Saved entries
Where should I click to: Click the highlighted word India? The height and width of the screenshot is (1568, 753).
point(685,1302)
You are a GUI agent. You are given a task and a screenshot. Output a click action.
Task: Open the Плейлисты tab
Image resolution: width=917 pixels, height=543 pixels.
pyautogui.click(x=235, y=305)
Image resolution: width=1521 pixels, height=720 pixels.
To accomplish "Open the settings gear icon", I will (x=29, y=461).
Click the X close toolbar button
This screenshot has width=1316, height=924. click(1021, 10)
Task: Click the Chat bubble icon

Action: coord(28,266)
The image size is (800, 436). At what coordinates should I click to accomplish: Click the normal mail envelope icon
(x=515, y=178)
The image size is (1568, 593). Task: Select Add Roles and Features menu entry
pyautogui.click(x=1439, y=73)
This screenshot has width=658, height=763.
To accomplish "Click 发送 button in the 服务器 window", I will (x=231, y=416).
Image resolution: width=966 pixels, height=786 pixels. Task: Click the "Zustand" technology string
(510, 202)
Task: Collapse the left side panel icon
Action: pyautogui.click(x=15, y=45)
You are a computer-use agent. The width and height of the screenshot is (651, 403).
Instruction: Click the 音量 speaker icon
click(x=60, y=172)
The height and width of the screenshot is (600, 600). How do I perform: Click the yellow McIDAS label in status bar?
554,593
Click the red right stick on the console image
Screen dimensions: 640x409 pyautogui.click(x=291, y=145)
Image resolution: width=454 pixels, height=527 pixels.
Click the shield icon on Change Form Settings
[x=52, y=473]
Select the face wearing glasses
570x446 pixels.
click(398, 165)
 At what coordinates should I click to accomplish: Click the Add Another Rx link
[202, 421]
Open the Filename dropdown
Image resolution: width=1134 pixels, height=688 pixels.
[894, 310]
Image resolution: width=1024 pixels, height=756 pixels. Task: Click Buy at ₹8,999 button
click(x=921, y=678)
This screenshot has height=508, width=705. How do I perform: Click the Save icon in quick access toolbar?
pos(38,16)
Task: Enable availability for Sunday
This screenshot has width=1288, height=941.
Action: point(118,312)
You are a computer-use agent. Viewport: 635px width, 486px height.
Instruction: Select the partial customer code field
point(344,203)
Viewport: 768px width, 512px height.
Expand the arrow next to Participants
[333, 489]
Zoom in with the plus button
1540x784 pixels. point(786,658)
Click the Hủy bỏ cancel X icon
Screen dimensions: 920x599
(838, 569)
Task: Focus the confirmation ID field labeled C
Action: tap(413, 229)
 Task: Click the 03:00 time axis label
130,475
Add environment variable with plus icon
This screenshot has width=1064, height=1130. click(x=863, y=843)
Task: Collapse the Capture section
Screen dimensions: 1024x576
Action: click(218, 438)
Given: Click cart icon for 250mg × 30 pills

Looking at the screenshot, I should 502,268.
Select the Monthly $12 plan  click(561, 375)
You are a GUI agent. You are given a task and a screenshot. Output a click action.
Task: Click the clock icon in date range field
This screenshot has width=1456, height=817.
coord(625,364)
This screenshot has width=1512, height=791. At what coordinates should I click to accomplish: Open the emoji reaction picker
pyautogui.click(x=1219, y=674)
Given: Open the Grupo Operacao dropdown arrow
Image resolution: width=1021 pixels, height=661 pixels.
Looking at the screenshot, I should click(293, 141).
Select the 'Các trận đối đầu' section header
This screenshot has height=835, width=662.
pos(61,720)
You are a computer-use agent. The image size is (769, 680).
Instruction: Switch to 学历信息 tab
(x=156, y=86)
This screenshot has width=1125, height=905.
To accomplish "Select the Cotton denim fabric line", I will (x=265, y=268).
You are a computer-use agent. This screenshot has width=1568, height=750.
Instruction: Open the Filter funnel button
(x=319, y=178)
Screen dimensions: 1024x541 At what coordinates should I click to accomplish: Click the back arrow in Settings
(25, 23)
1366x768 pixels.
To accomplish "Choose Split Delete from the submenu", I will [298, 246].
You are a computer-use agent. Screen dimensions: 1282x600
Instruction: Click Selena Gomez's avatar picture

### [PROBLEM DESCRIPTION]
Please return the lines above exactly, from the first one down to the line with "Image resolution: width=1521", and stop after that line.

### [RESULT FOR THIS EXERCISE]
Where should I click to: Click the highlighted word India? The height and width of the screenshot is (1568, 753).
point(685,1302)
You are a GUI agent. You are given a task and a screenshot. Output a click action.
Task: Open the Плейлисты tab
Image resolution: width=917 pixels, height=543 pixels.
pyautogui.click(x=235, y=305)
Image resolution: width=1521 pixels, height=720 pixels.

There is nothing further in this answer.